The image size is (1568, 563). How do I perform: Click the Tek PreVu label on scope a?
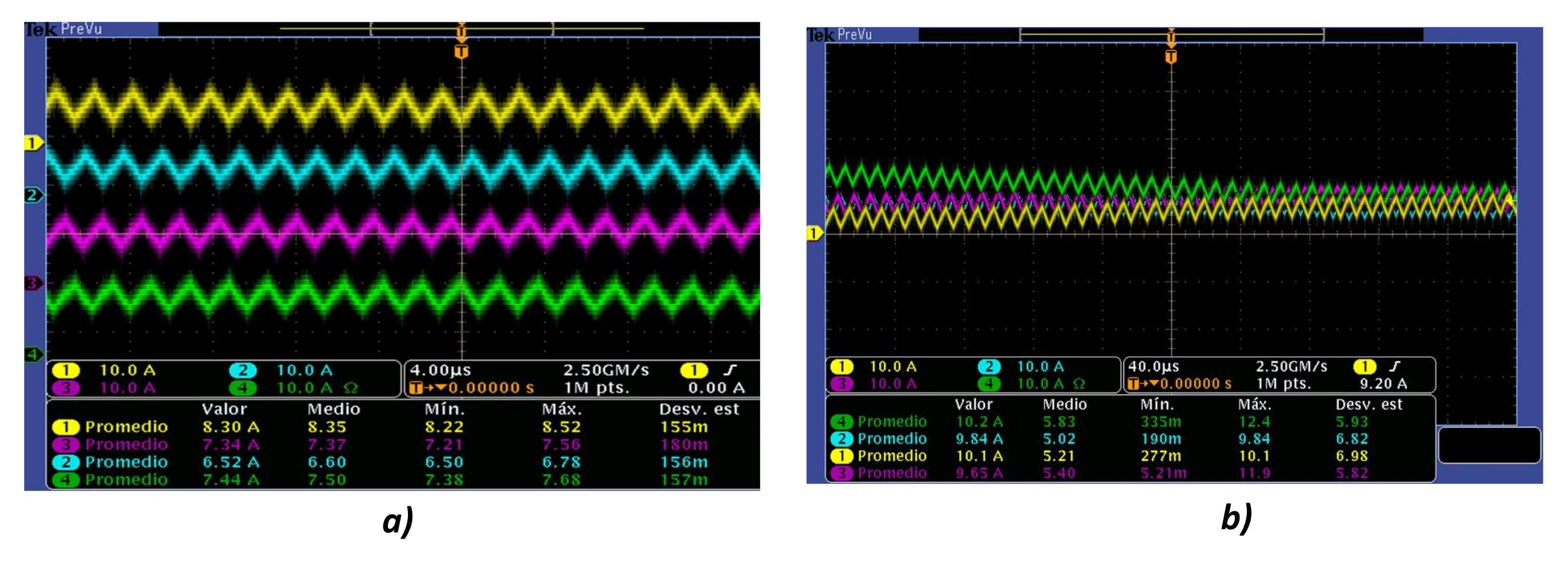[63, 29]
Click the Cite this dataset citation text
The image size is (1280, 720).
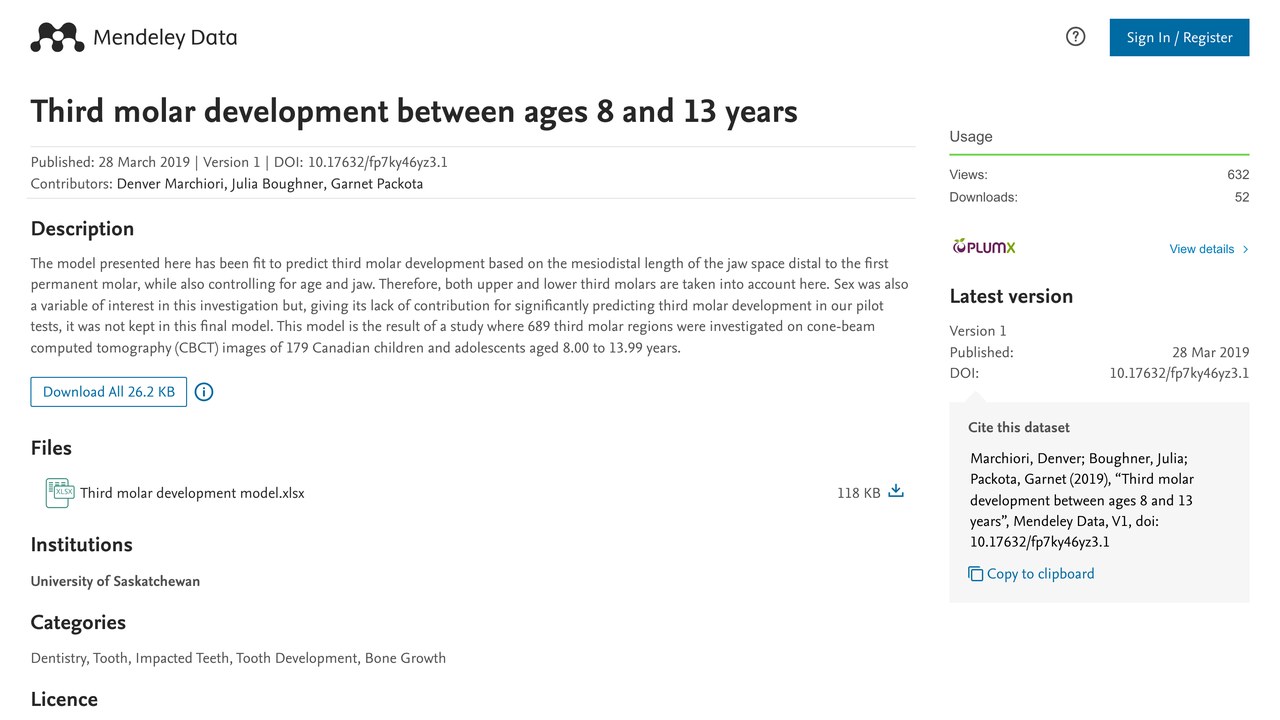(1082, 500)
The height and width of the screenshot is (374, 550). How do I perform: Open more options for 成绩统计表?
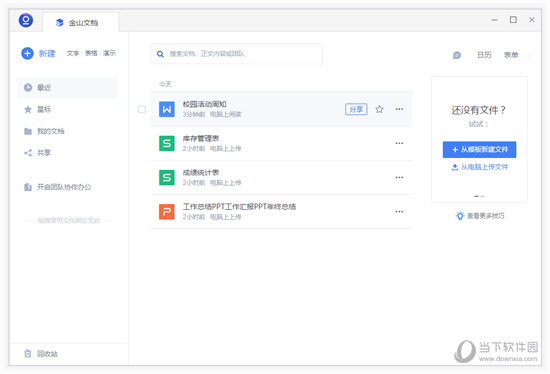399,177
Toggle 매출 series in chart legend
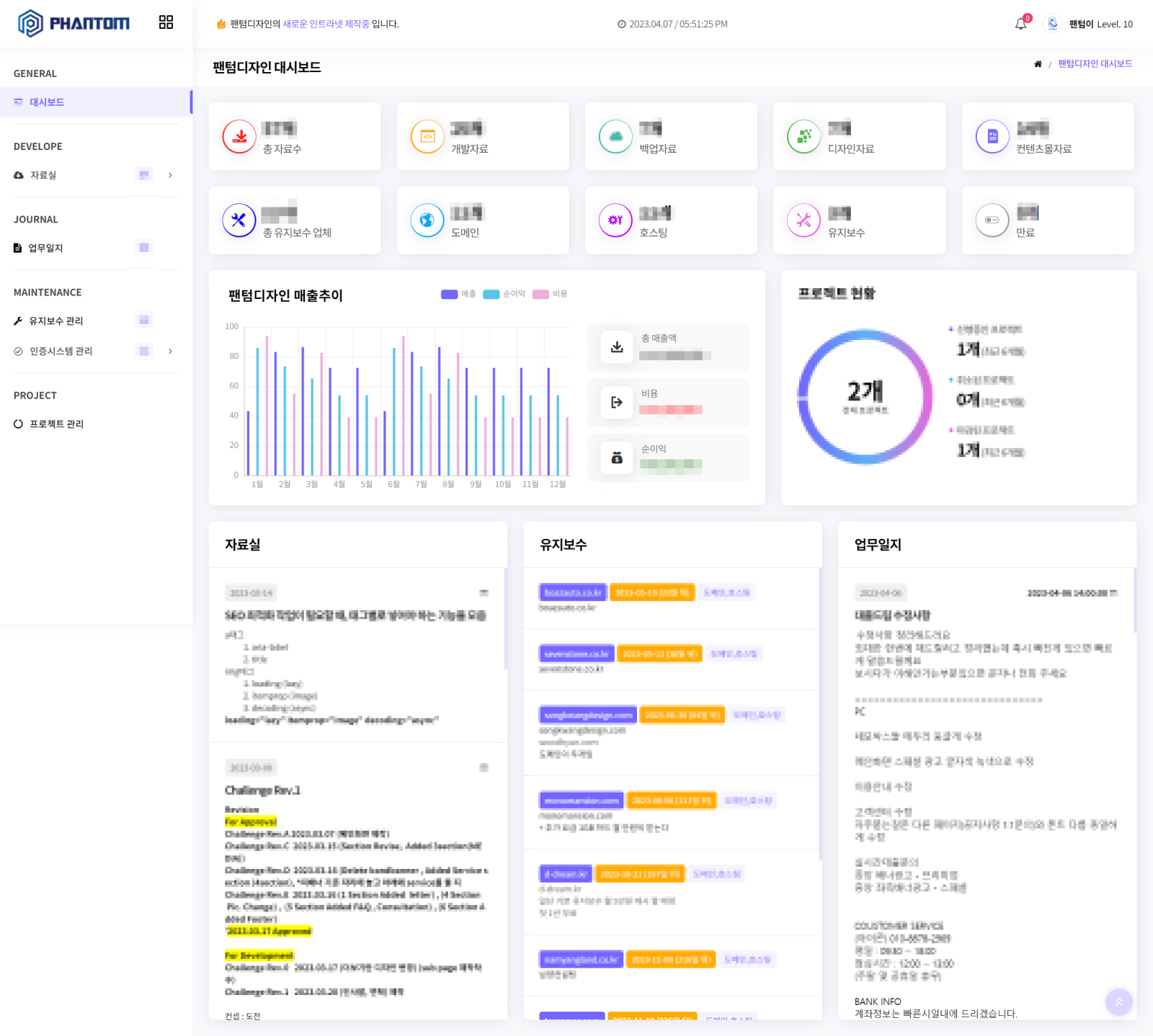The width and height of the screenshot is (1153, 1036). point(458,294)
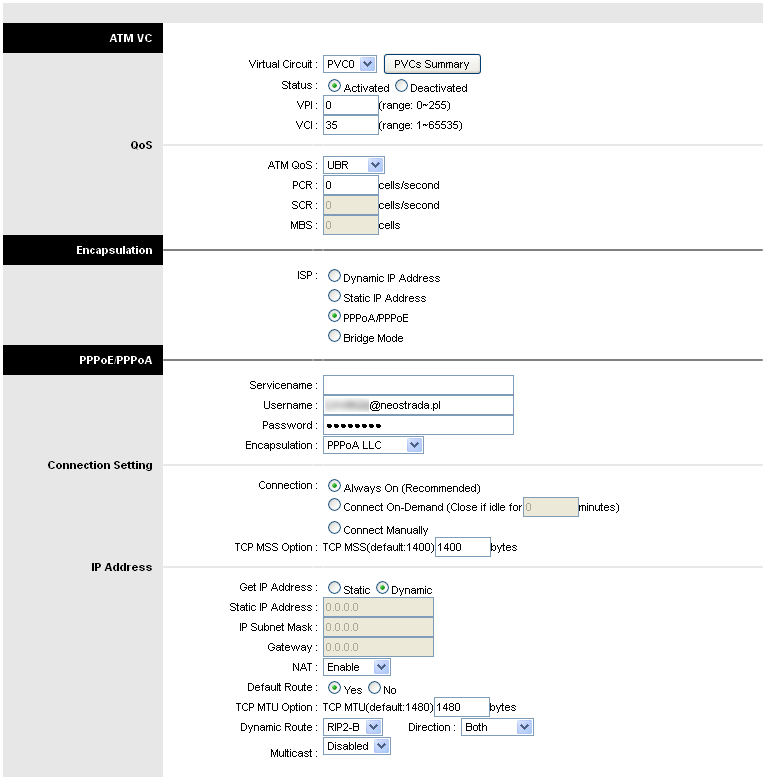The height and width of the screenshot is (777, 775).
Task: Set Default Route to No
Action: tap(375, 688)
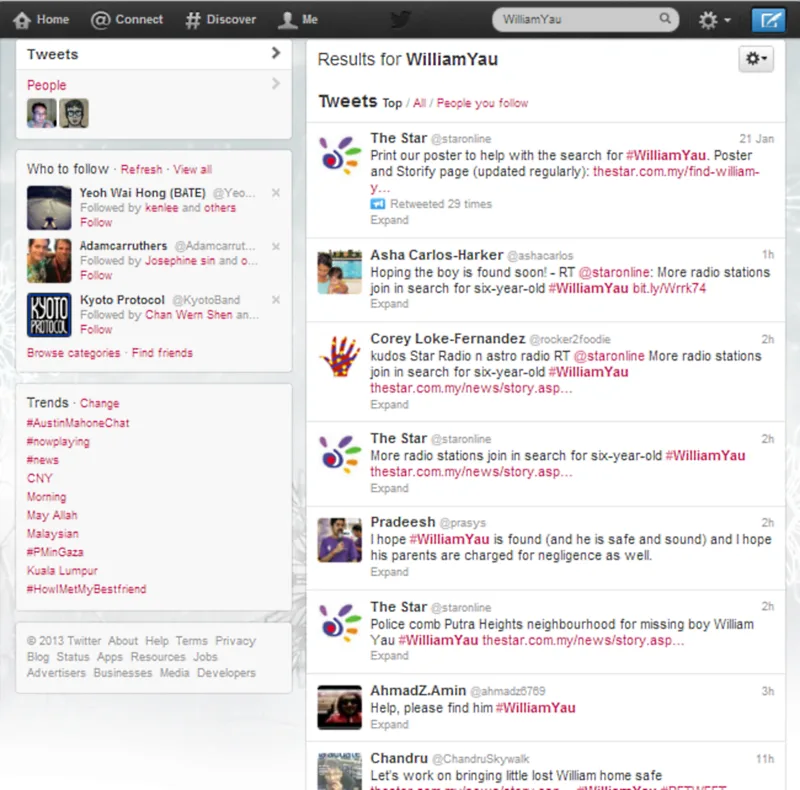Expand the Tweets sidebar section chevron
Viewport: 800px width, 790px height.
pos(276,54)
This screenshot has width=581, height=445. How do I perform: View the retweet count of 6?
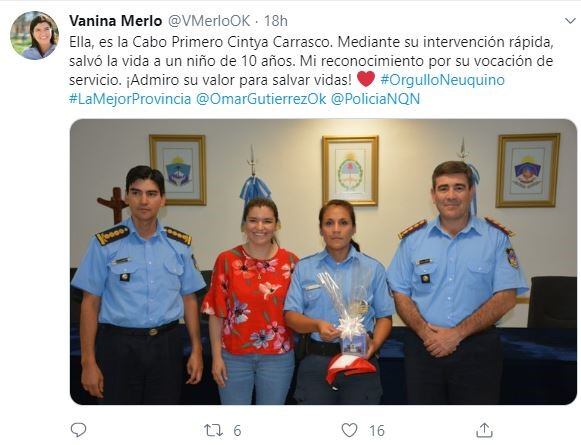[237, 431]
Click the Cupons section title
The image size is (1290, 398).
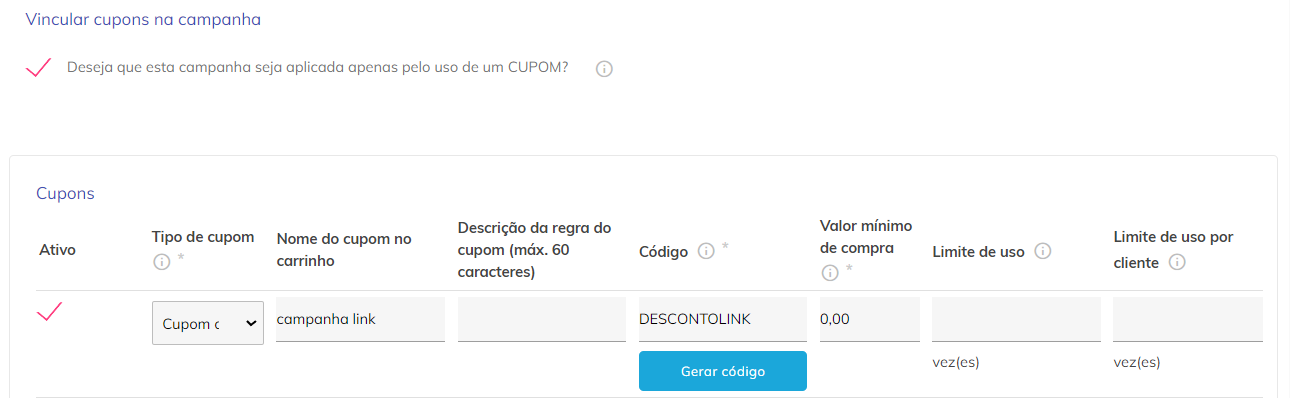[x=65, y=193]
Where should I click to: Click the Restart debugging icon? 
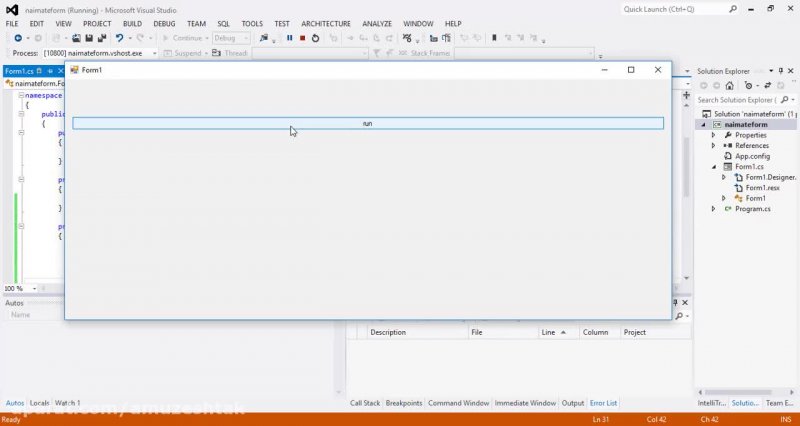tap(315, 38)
—————
WHAT YOU WILL DO ->
Please copy out all of the data above word for word, leaving out the pictures.

RESULT BELOW ->
The image size is (1568, 563). How do I perform: Click the Tek PreVu label on scope a?
[63, 29]
Click the Cite this dataset citation text
The image size is (1280, 720).
(1082, 500)
The height and width of the screenshot is (374, 550). How do I perform: Open more options for 成绩统计表?
399,177
Toggle 매출 series in chart legend
The width and height of the screenshot is (1153, 1036). point(458,294)
The height and width of the screenshot is (777, 775).
Task: Set Default Route to No
Action: tap(375, 688)
Expand the Tweets sidebar section chevron
Viewport: 800px width, 790px height.
pos(276,54)
This screenshot has width=581, height=445. How do I perform: View the retweet count of 6?
[237, 431]
Click the Cupons section title
The image size is (1290, 398).
[x=65, y=193]
Where should I click to: Click the Restart debugging icon? 
tap(315, 38)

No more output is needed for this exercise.